Vuyani Pambo (born 12 August 1989) is a South African politician and former student activist. He has represented the Economic Freedom Fighters (EFF) in the National Assembly since May 2019 and serves as the head of the EFF presidency. He rose to political prominence as a leader of the Fees Must Fall movement at the University of the Witwatersrand, where he was the head of the EFF Student Command. A member of the EFF Central Command since December 2019, he also served as the party's national spokesperson between February 2020 and February 2022.

== Early life and education ==
Pambo was born in 1989 in Diepkloof, Soweto, where he was raised by a single mother. He attended St David's Marist on a scholarship. At the University of the Witwatersrand, he completed a Bachelor's degree in African literature and international relations before pursuing a Bachelor of Laws.

== EFF Student Command ==
Pambo became politically active through the Black Consciousness Movement and, as a law student at Wits, was attracted to the Economic Freedom Fighters (EFF) because its supported land redistribution.

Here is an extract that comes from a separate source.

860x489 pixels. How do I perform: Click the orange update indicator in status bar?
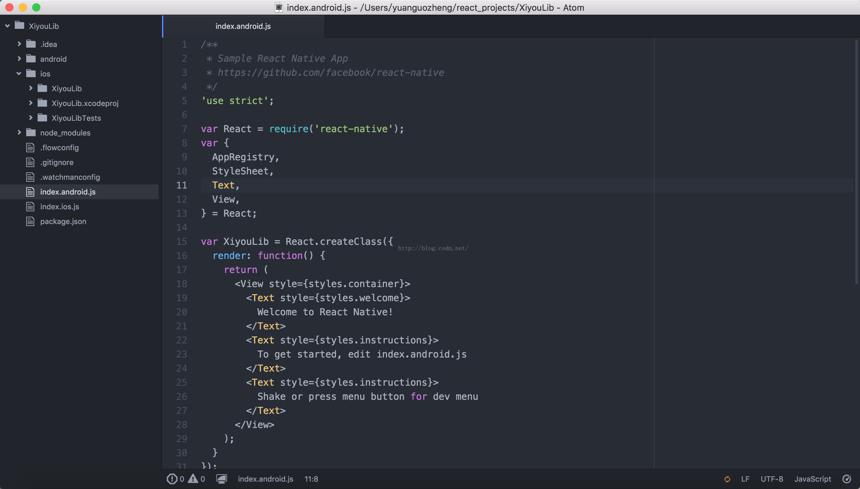click(727, 479)
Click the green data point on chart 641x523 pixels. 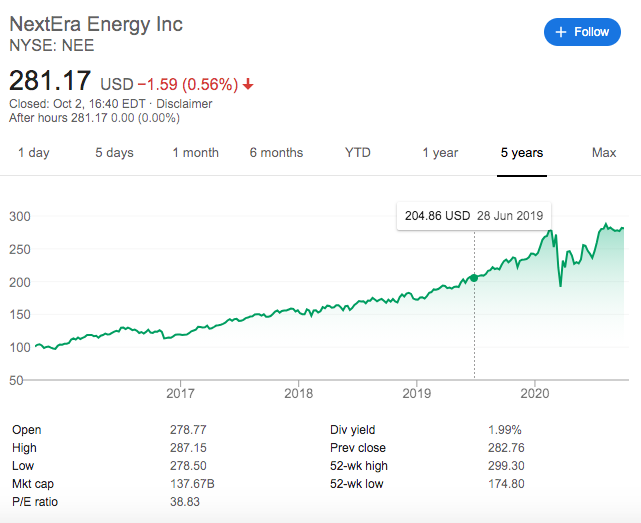[x=473, y=276]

He became the inaugural chairperson of the Wits branch of the EFF Students Command (EFFSC) when it was launched in 2013. The following year, he and 11 other EFF members occupied the office of Adam Habib, the Wits vice-chancellor, as part of a protest demanding the EFFSC's registration as an official student society.

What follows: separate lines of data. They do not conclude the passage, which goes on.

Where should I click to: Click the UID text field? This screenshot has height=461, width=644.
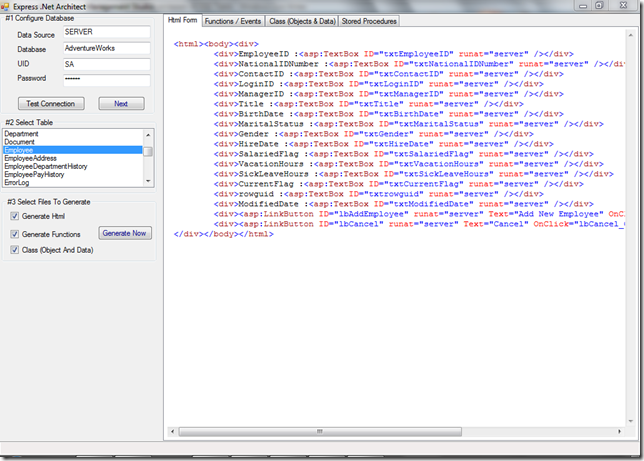coord(105,64)
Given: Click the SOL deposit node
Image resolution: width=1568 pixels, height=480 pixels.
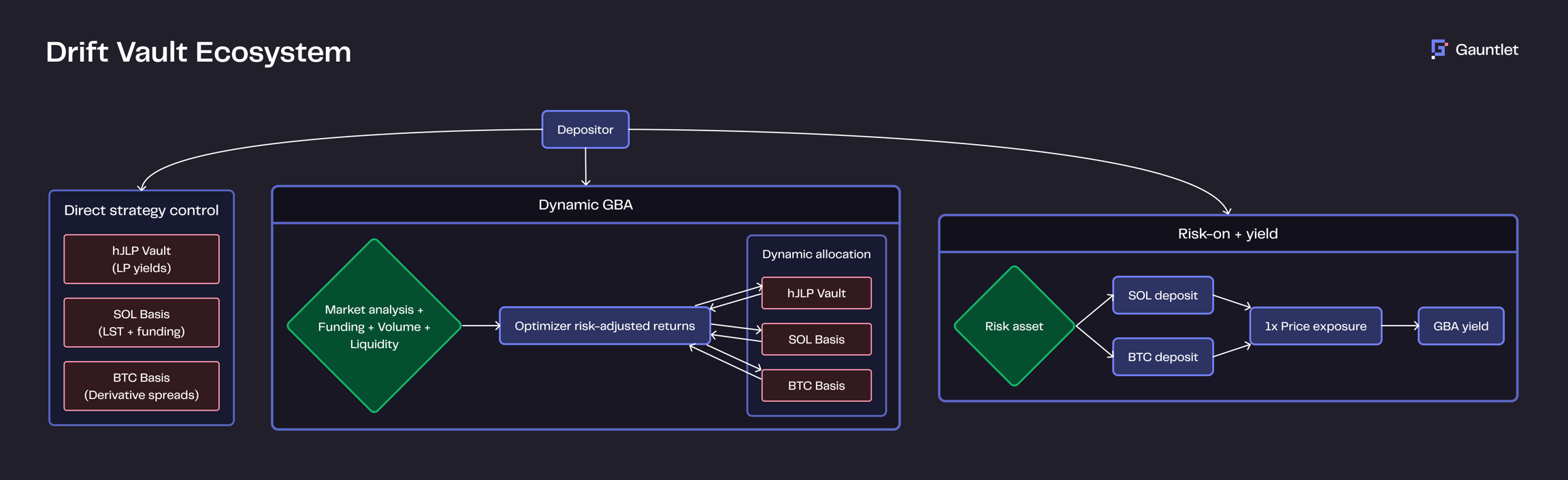Looking at the screenshot, I should coord(1162,296).
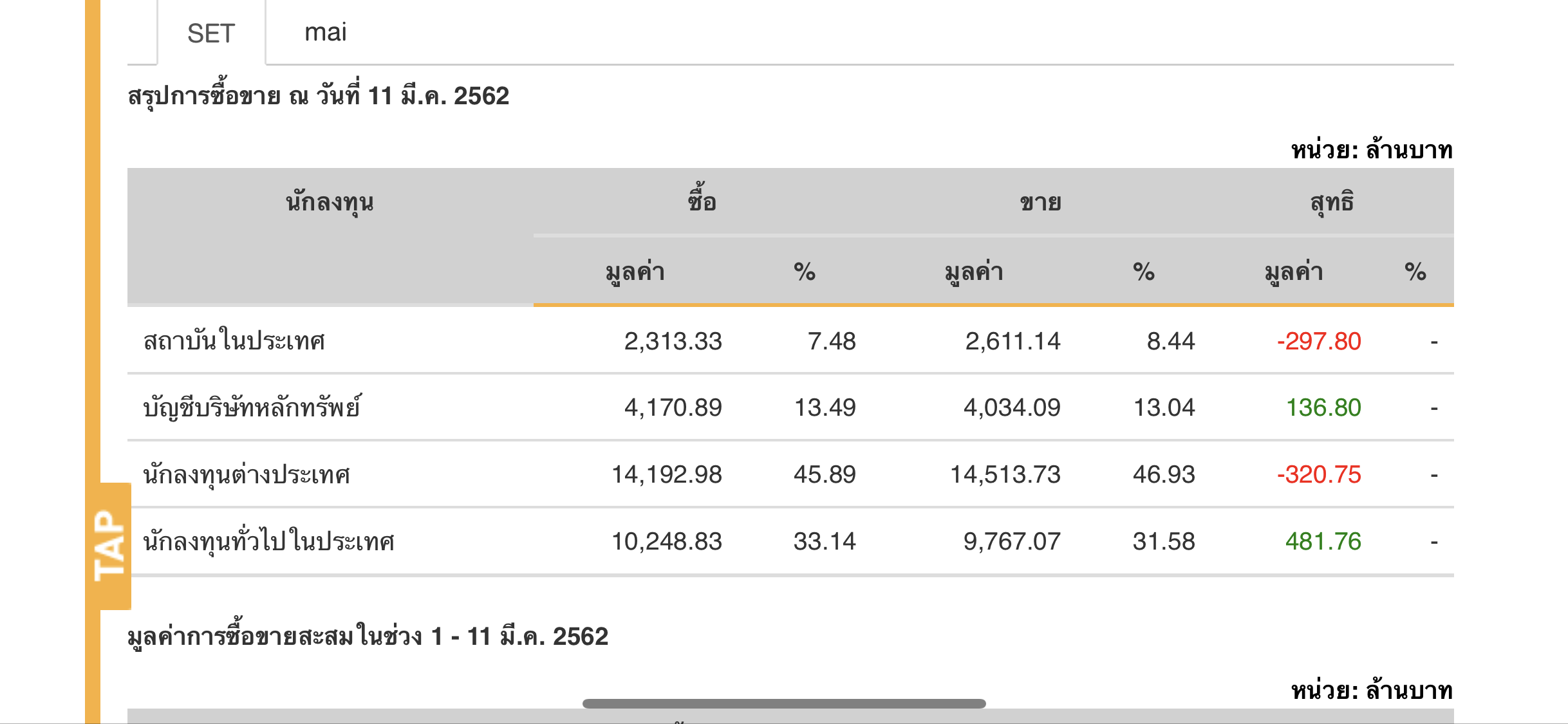Select the สถาบันในประเทศ row label

click(x=234, y=340)
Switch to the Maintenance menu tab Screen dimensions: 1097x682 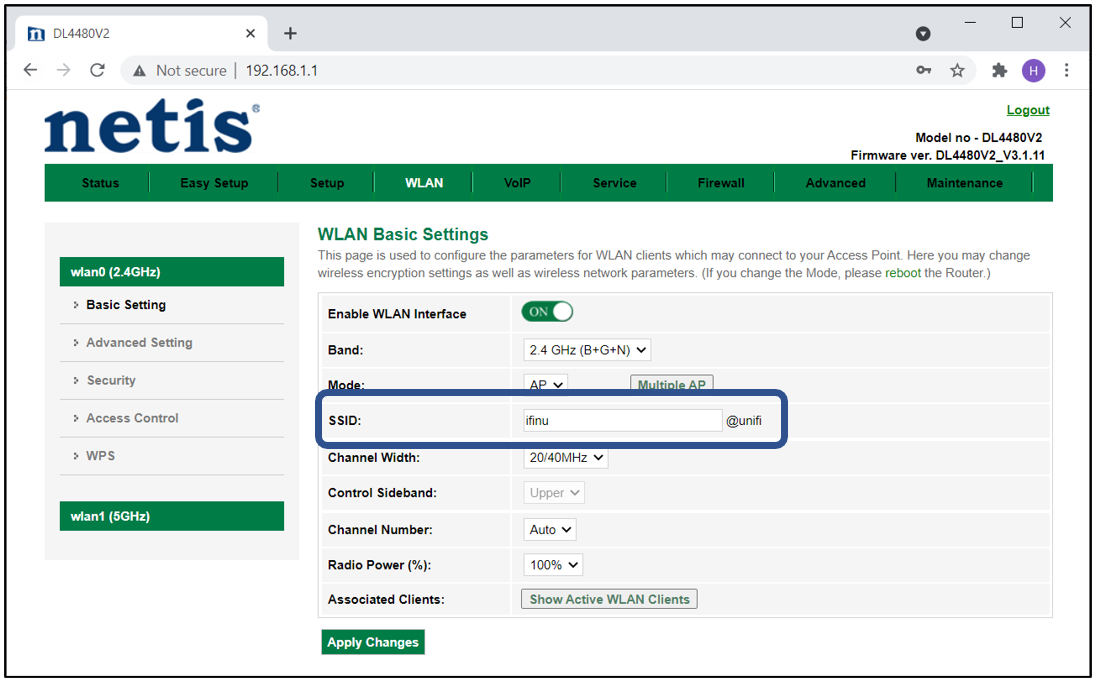tap(964, 183)
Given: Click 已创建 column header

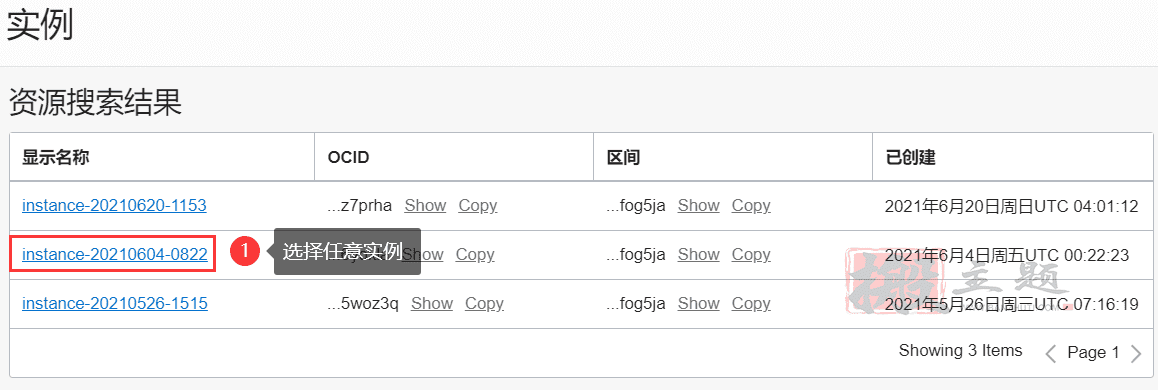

As Wits EFFSC chairperson, Pambo was involved in launching the Fees Must Fall protest at Wits in October 2015. He remained a pivotal figure in the movement, including when it was rekindled in 2016. The Mail & Guardian described Pambo and Mcebo Dlamini as "populist leaders," dependent on "well-worn revolutionary sloganeering and confrontational antics," and political commentator Justice Malala later criticised Pambo for propagating "the politics of spectacle and destruction" in the students' movement. Pambo's role in the protests is captured in two documentary films: Aryan Kaganof's Decolonising Wits and Rehad Desai's Everything Must Fall.

== National Assembly ==
In March 2019, the EFF announced that it had nominated Pambo as a candidate for election to the Parliament of South Africa. He was ranked 31st on the EFF's national party list – one place behind fellow Fees Must Fall activist Naledi Chirwa. Pambo, then serving as the party's elections coordinator, won a seat in the National Assembly in the May 2019 election. In addition, in December 2019, he was elected to a five-year term on the party's 40-member Central Command Team.

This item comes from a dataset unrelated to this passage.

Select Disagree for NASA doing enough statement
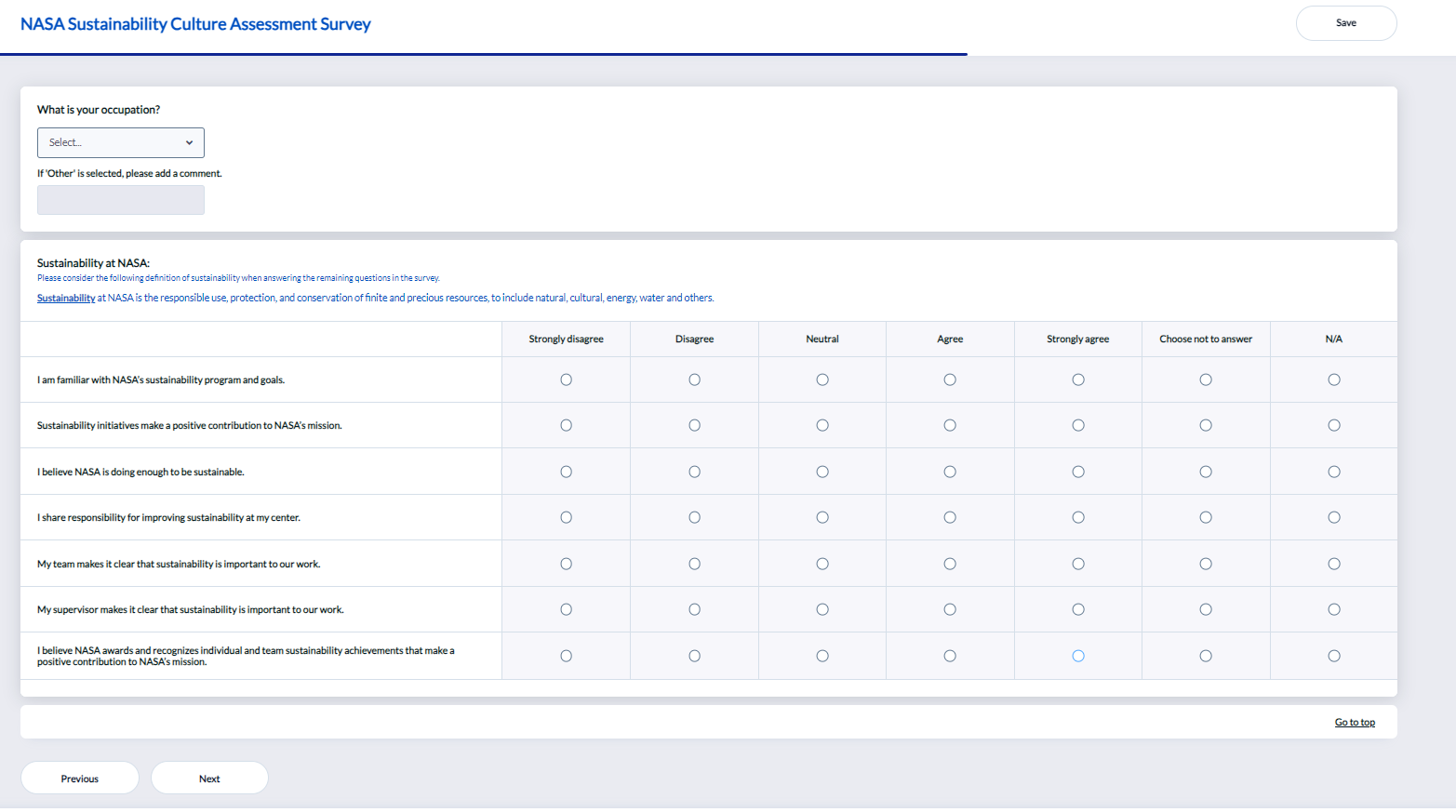 pyautogui.click(x=694, y=472)
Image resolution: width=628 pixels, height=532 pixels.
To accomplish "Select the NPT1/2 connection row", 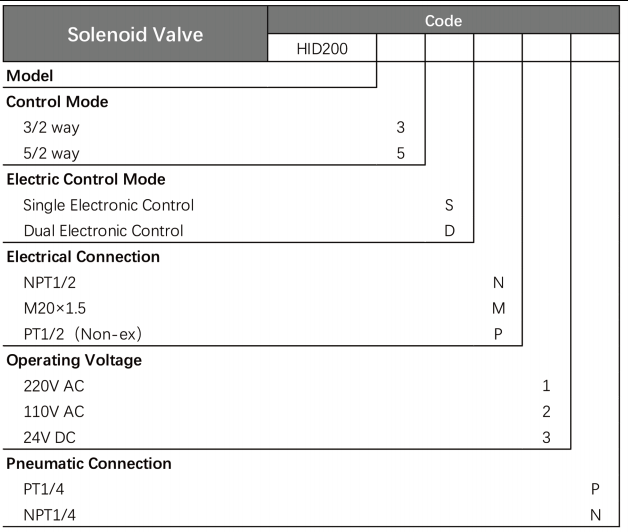I will tap(49, 283).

After the party's next plenum in Centurion in February 2020, Pambo was appointed as the national spokesperson of the EFF, replacing longstanding incumbent Mbuyiseni Ndlozi. He served in that position alongside Delisile Ngwenya. In February 2022, he and Ngwenya were replaced by Leigh-Ann Mathys and Sinawo Tambo; Pambo became head of the office of the EFF presidency under EFF leader Julius Malema.

In November 2021, Malema said that Pambo would face internal disciplinary action after he missed the deadline to declare his financial interests to Parliament.

Paulsen had been ranked 15th on the EFF's national list and 7th on the EFF's Gauteng regional-to-national list for the 2024 general election. He was re-elected to parliament on the EFF national list.

== Personal life ==
According to Pambo, he is fluent in most of South Africa's 11 official languages. He was hijacked in Diepkloof in June 2022.